» **Text under study**
*** Block opens ***

From a purely reliability perspective, pure hardware redundancy offers no advantage over software redundancy. This is because it adds numerous components and modules, and the failure of these components and modules will also affect system reliability. For example, a failure in the fiber optic cable connecting two hot standby modules will cause redundancy control to fail. Software redundancy, on the other hand, only adds one CPU module, and the simultaneous failure rate of two CPU modules is virtually zero.
One advantage of pure hardware redundancy is that it doesn't require specialized software programming; CPU status monitoring and control transfer are handled by two hot-standby modules. In contrast, software redundancy relies on software programming for both CPU module status monitoring and control transfer. Therefore, software redundancy programming is relatively more complex and involves a greater workload.
Taking all the above factors into consideration, this molten salt furnace automatic system adopts software-based dual-CPU redundant control of the PLC. Two CPU modules operate simultaneously in the system, one in master control mode and the other in hot backup mode. If either CPU fails, the other CPU immediately monitors the situation, issues an alarm, and automatically switches the healthy CPU to master control mode. This seamless CPU switching ensures the system remains under constant control, guaranteeing safety and keeping the pipelined production line in optimal operating condition.
4. Software Implementation
The software implementation programming for CPU redundancy control mainly considers the following two aspects:
1. Control Assignment and Transfer: Two CPUs operate online simultaneously, one in master control mode and the other in hot standby mode. The CPU with master control has output control, while the hot standby CPU simultaneously acquires data and maintains communication, but output is disabled. The two CPU modules monitor each other's operating status and communication. Upon detecting a fault in the other, an alarm is immediately issued and transmitted to the host industrial control computer via ControlNet, where the alarm is displayed on the management console. If the master control CPU module fails, the hot standby CPU module automatically gains master control. The software block diagram for control assignment and transfer is shown in Figure 4.

*** Block closes ***

» **Data section**

*** Block opens ***

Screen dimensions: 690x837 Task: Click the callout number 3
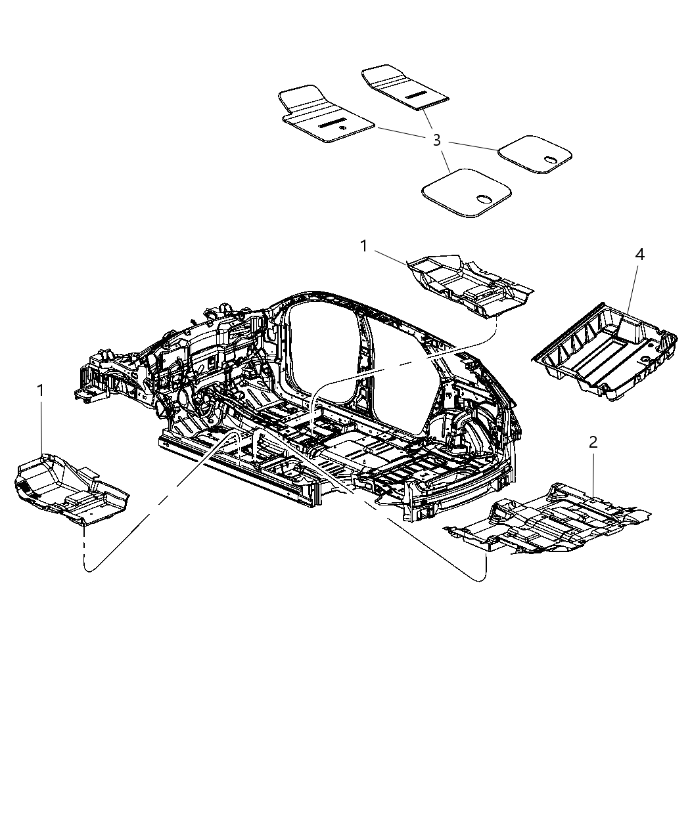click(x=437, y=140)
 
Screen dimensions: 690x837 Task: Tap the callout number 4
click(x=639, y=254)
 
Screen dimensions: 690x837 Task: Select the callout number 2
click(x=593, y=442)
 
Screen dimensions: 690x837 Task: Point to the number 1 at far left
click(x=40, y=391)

*** Block closes ***
*** Block opens ***

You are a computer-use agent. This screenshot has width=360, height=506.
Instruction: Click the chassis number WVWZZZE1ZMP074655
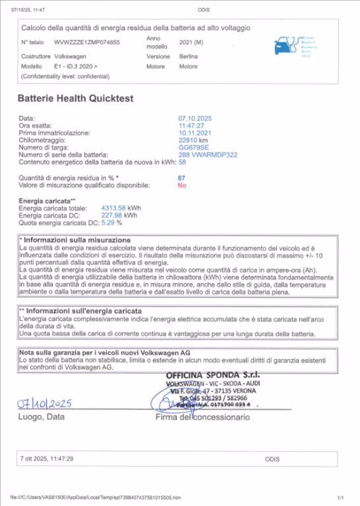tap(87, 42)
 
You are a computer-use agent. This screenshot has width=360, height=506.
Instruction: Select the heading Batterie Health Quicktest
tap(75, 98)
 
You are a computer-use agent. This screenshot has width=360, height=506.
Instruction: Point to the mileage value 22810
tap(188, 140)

*** Block closes ***
*** Block opens ***

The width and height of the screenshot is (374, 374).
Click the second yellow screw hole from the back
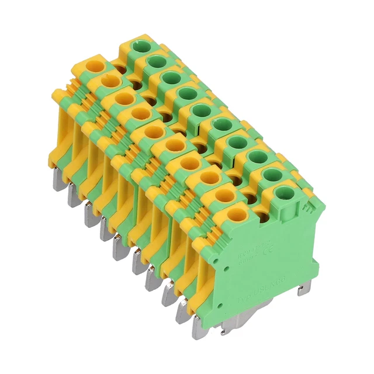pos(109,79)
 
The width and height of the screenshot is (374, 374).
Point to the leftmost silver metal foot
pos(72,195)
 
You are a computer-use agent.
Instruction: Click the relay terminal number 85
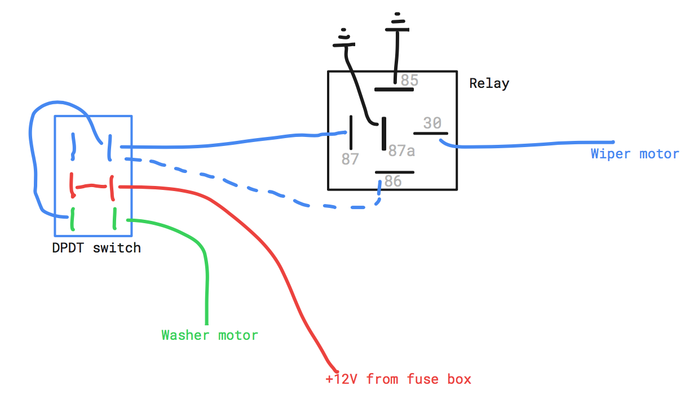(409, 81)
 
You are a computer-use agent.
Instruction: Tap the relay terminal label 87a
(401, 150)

*** Block closes ***

» **Activity**
Continue the passage on dual-CPU redundant control for the molten salt furnace, picking up after its last sentence.

» **Solved exercise**
Figure 4. Flowchart of Dual-CPU Control Decision and Transfer Procedure
2. Synchronous control of the two CPU modules: Since the hot standby CPU is always ready, it immediately acquires control and becomes the master CPU should the master CPU fail. Therefore, the master CPU must constantly transmit its information to the hot standby CPU, and the hot standby CPU must track the changes of the master CPU and maintain synchronization. In this way, a seamless handover is achieved when the two CPU modules transfer control. The flowchart of the synchronous control program for the CPU modules is shown in Figure 5.
Figure 5. Flowchart of the synchronous control program for the dual-CPU module
5. Conclusion
Our experience suggests that software implementation of dual-CPU redundancy control is an economical and effective method. It incurs minimal costs while significantly improving system reliability. Furthermore, how to utilize the Map command in dual-CPU redundancy control to transmit data only from the CPU with primary control to other control devices via the ControlNet network is a topic worthy of further investigation.